Every line of the listing that contains the word "Hour" is to be copied out.

■ **LISTED ENTRIES**:
* * * * * * * * *
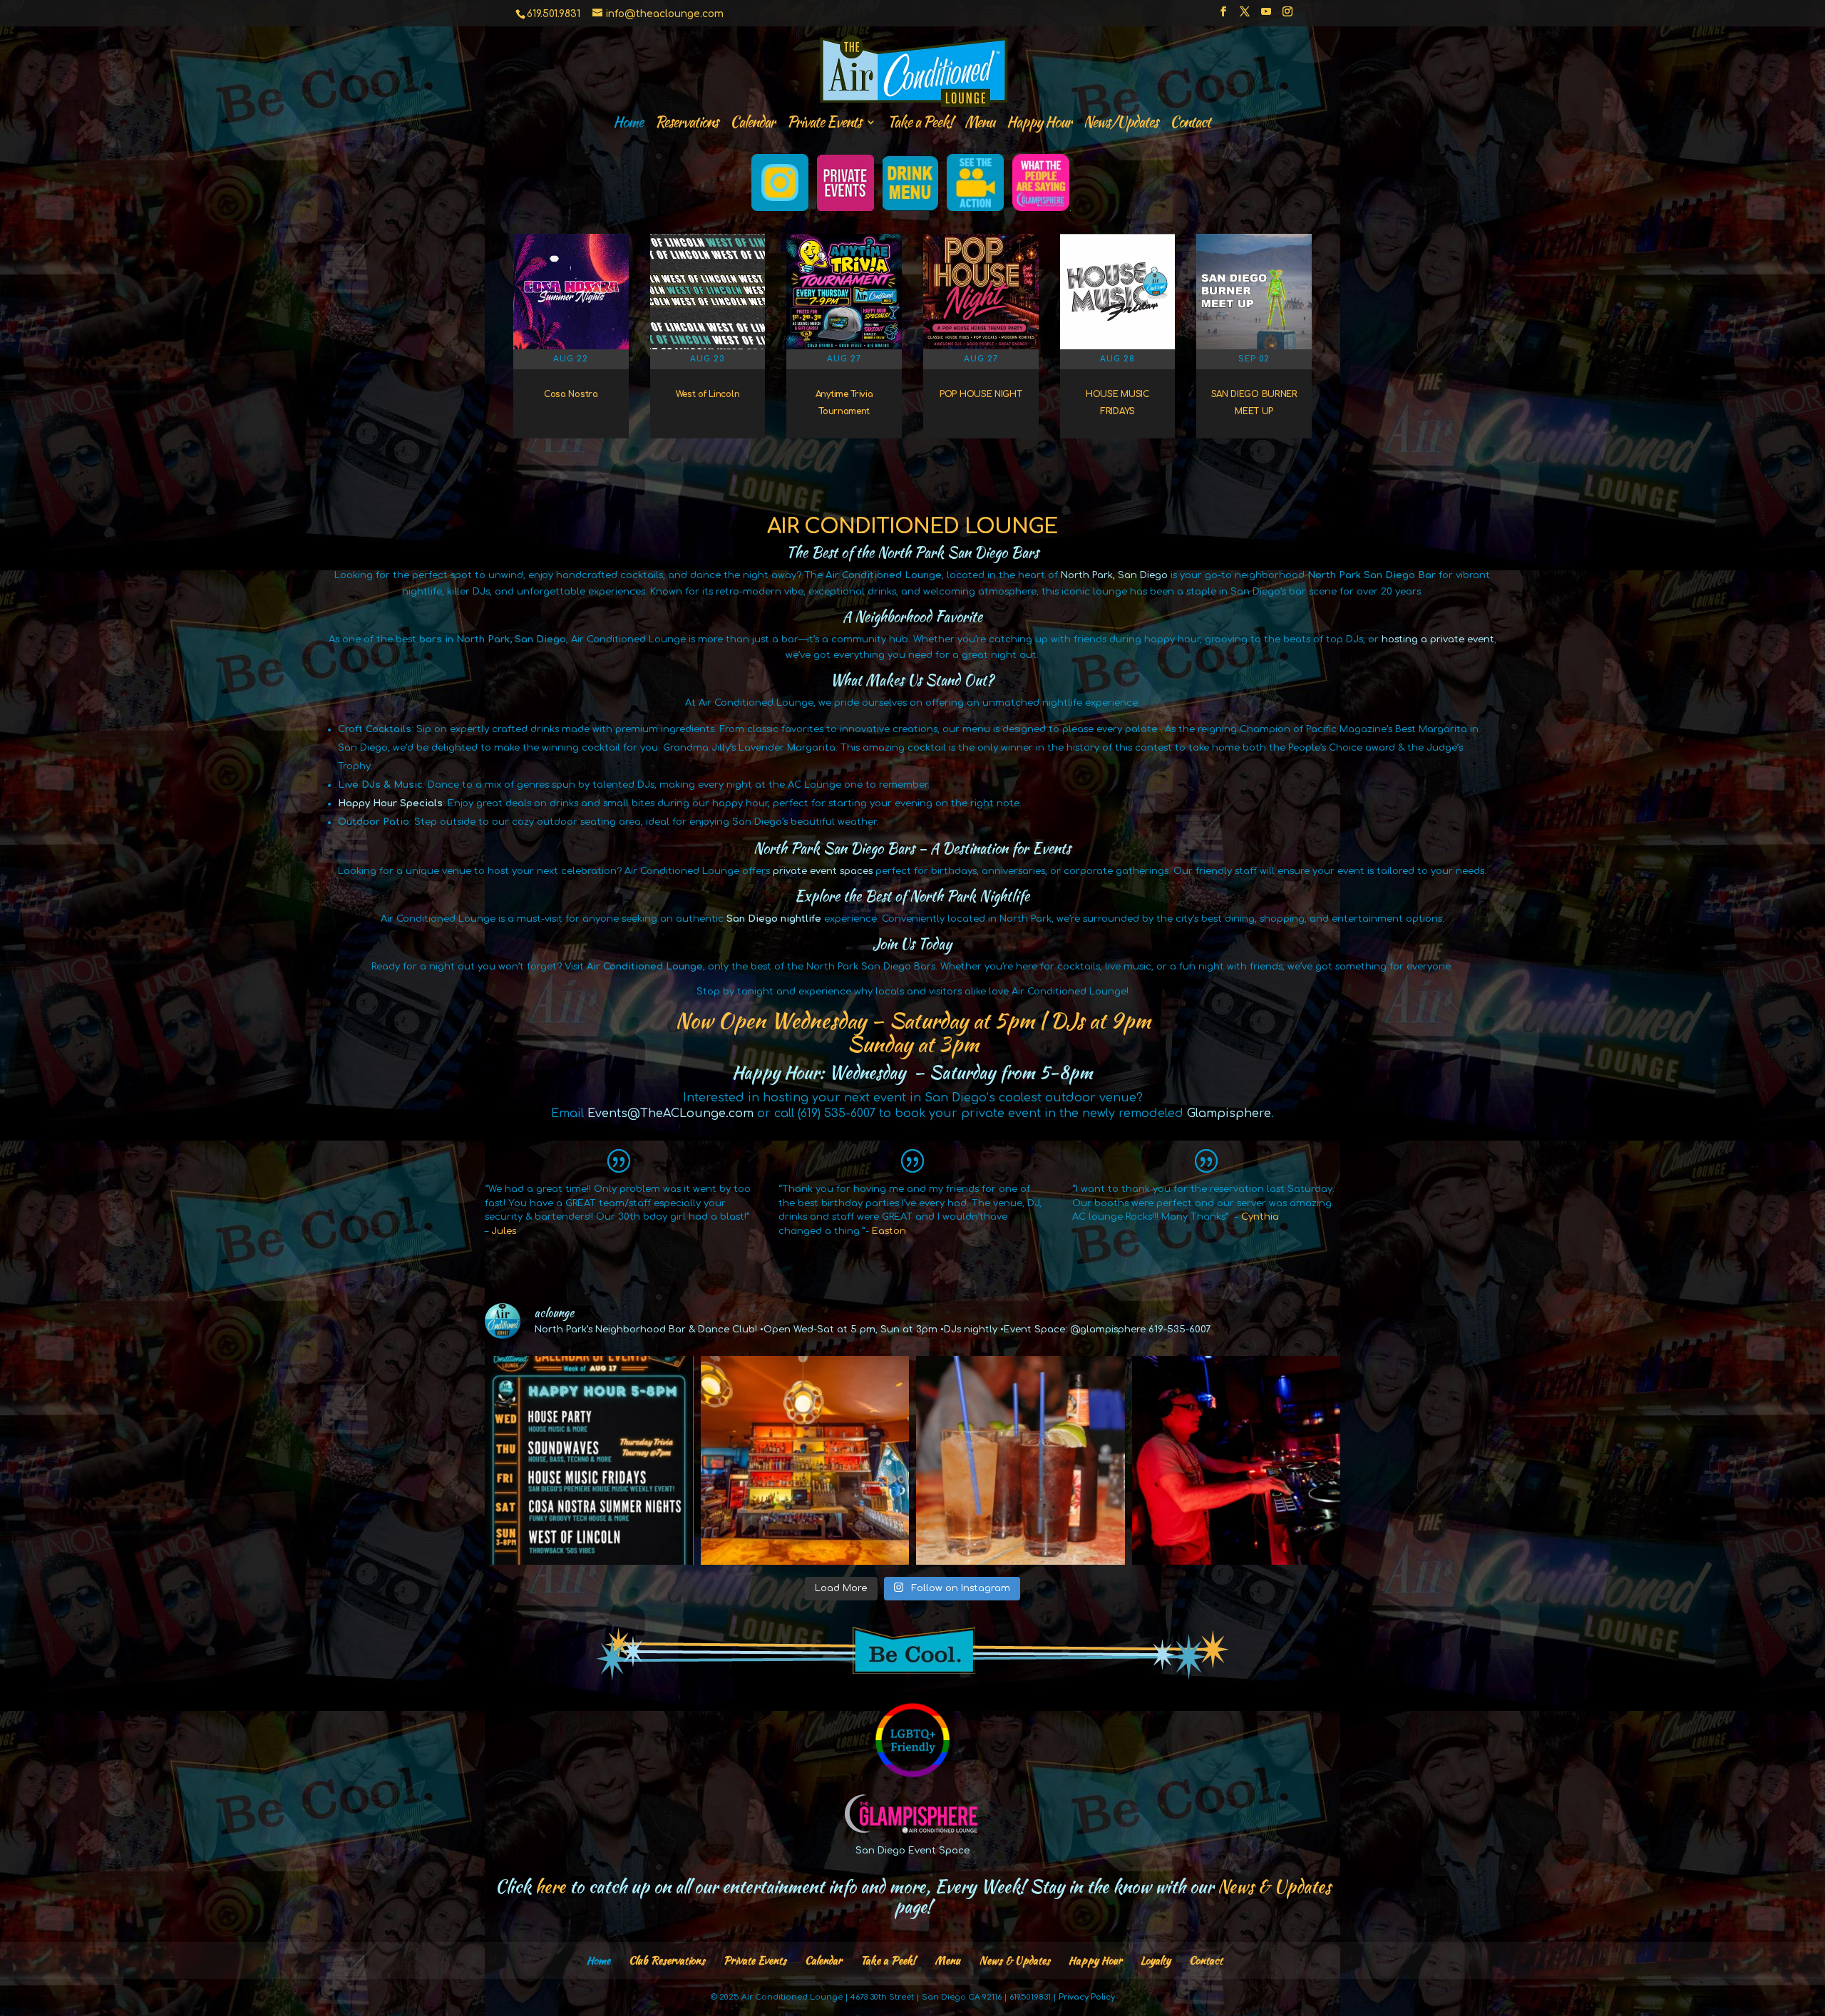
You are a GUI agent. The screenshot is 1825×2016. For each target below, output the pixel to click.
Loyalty (1156, 1960)
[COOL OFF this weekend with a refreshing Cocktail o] (1020, 1460)
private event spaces (823, 871)
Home (628, 124)
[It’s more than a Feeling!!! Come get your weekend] (589, 1460)
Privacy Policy (1087, 1997)
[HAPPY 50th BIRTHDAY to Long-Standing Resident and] (1236, 1460)
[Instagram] (1287, 16)
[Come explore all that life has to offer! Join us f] (805, 1460)
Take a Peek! (920, 124)
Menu (979, 124)
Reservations (686, 124)
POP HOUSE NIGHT (981, 394)
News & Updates (1014, 1960)
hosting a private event (1438, 639)
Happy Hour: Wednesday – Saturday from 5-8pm (912, 1072)
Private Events (755, 1960)
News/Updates (1121, 124)
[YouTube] (1266, 16)
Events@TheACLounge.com (670, 1113)
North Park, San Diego (1114, 575)
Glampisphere (1229, 1113)
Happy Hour (1039, 124)
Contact (1190, 124)
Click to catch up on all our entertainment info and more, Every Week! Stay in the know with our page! (913, 1896)
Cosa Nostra (571, 394)
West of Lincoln (708, 394)
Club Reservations (667, 1960)
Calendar (752, 124)
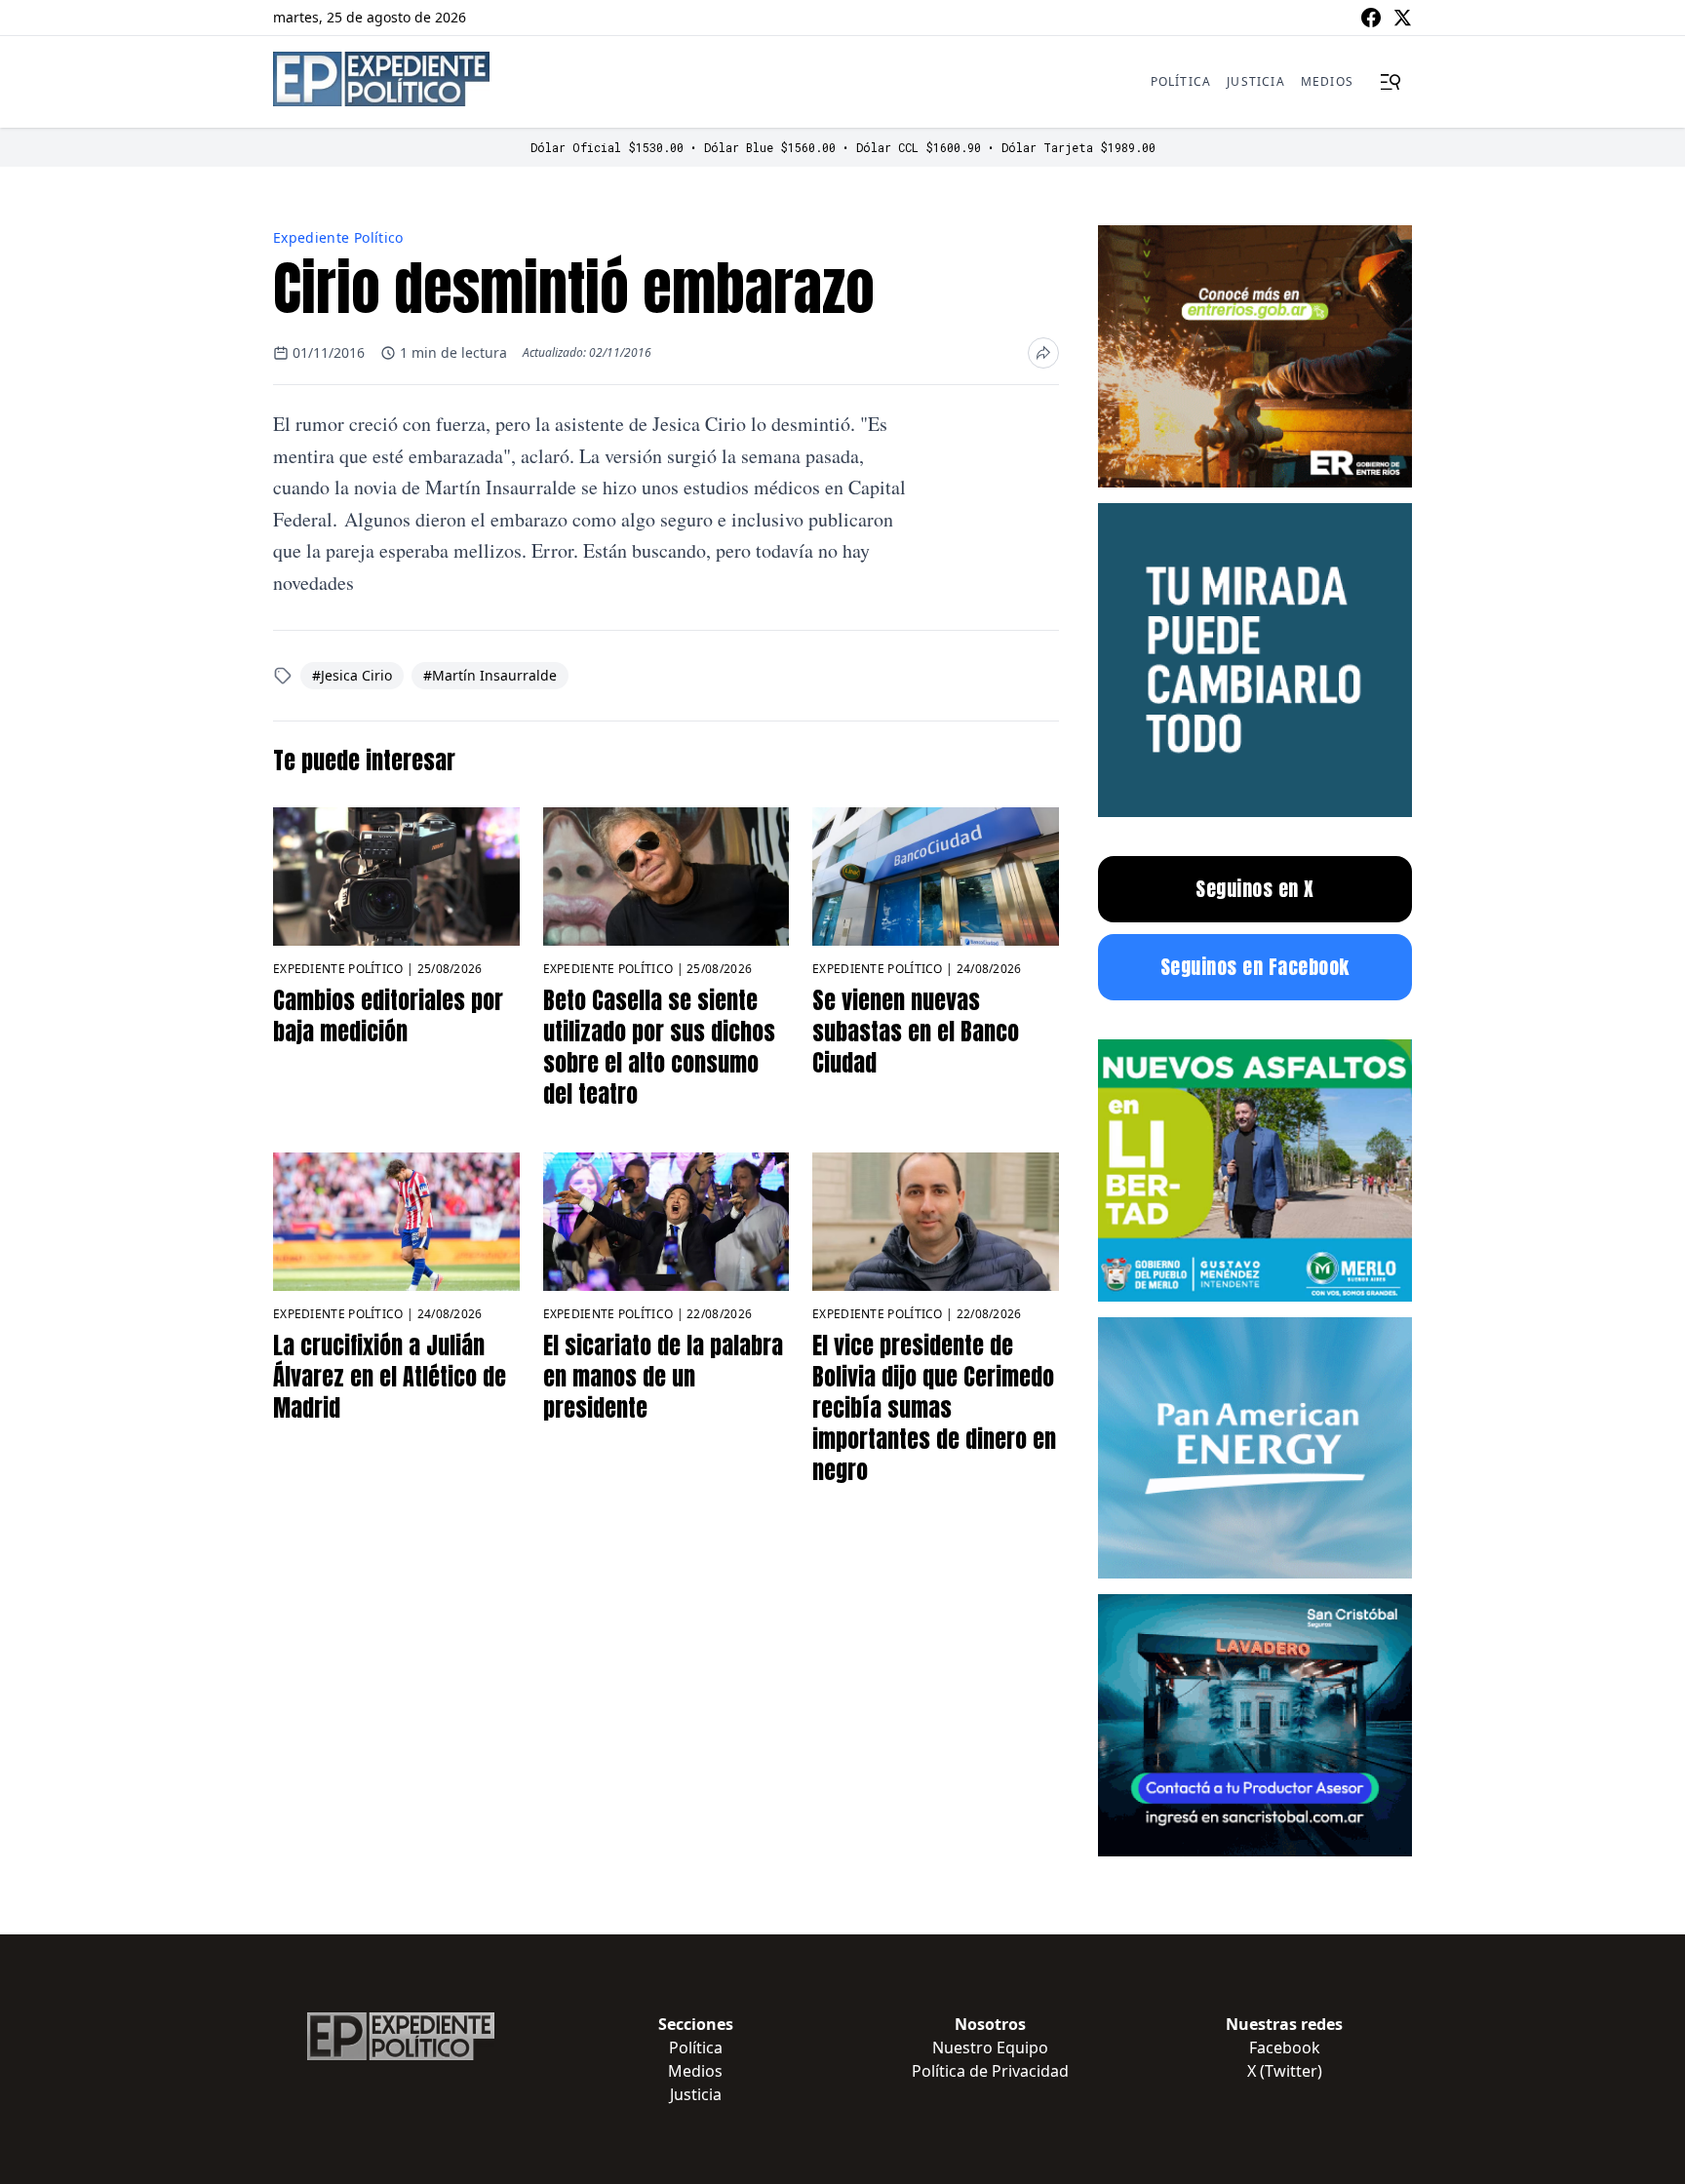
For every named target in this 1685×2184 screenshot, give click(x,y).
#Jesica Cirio (352, 675)
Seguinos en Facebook (1255, 967)
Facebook (1284, 2047)
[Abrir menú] (1390, 81)
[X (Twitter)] (1402, 17)
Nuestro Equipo (990, 2047)
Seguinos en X (1254, 889)
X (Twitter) (1284, 2071)
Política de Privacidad (990, 2071)
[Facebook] (1371, 17)
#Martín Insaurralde (490, 675)
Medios (1327, 81)
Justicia (1256, 81)
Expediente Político (338, 237)
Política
* * * * * * * * *
■ **YOUR SOLUTION**:
Happy Hour: Wednesday – Saturday from 5-8pm (912, 1072)
Happy Hour (1039, 124)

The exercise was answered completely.